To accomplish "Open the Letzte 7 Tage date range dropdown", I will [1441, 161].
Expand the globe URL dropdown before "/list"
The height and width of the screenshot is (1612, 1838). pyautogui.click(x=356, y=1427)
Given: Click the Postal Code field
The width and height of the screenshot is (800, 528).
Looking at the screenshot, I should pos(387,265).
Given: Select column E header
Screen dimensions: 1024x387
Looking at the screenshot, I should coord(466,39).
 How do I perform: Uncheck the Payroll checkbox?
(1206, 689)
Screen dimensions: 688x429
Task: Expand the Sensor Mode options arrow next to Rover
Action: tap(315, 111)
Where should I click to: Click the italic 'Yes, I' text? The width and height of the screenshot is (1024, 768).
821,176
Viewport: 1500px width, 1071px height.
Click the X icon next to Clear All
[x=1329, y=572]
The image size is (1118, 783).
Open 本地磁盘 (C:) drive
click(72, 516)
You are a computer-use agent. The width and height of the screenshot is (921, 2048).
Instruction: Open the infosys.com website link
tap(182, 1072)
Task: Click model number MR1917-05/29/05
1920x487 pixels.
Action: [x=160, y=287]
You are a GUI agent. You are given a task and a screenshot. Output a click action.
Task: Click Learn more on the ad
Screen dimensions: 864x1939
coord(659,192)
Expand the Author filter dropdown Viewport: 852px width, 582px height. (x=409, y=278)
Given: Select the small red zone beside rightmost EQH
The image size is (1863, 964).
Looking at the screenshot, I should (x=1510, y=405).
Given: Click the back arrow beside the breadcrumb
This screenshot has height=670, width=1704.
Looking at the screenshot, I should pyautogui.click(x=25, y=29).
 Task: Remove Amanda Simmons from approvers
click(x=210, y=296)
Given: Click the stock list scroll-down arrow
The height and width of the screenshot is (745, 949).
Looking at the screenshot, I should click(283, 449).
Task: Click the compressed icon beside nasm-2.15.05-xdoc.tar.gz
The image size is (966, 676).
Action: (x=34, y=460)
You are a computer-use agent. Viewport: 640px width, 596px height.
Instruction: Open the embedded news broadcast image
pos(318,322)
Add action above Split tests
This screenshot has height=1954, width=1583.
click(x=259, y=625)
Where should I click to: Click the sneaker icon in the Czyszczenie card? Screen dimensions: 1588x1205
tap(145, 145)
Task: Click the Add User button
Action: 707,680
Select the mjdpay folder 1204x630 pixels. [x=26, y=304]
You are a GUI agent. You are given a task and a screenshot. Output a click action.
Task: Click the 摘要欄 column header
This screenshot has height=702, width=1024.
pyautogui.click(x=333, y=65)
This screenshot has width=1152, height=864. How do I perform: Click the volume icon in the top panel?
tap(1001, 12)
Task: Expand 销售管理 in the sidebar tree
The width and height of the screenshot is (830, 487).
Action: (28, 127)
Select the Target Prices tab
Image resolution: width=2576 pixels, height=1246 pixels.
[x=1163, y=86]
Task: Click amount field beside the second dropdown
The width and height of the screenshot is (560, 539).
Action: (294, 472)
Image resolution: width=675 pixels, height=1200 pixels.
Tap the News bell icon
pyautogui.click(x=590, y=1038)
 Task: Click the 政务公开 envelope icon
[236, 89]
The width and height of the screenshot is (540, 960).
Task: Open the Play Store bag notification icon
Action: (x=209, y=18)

==============================

Task details: Begin at the line containing "Task: Expand 销售管理 in the sidebar tree" and reproduce each line through the end of the records above.

Answer space:
Task: Expand 销售管理 in the sidebar tree
The width and height of the screenshot is (830, 487).
Action: (28, 127)
Select the Target Prices tab
Image resolution: width=2576 pixels, height=1246 pixels.
[x=1163, y=86]
Task: Click amount field beside the second dropdown
The width and height of the screenshot is (560, 539).
Action: (294, 472)
Image resolution: width=675 pixels, height=1200 pixels.
Tap the News bell icon
pyautogui.click(x=590, y=1038)
 Task: Click the 政务公开 envelope icon
[236, 89]
The width and height of the screenshot is (540, 960).
Task: Open the Play Store bag notification icon
Action: (x=209, y=18)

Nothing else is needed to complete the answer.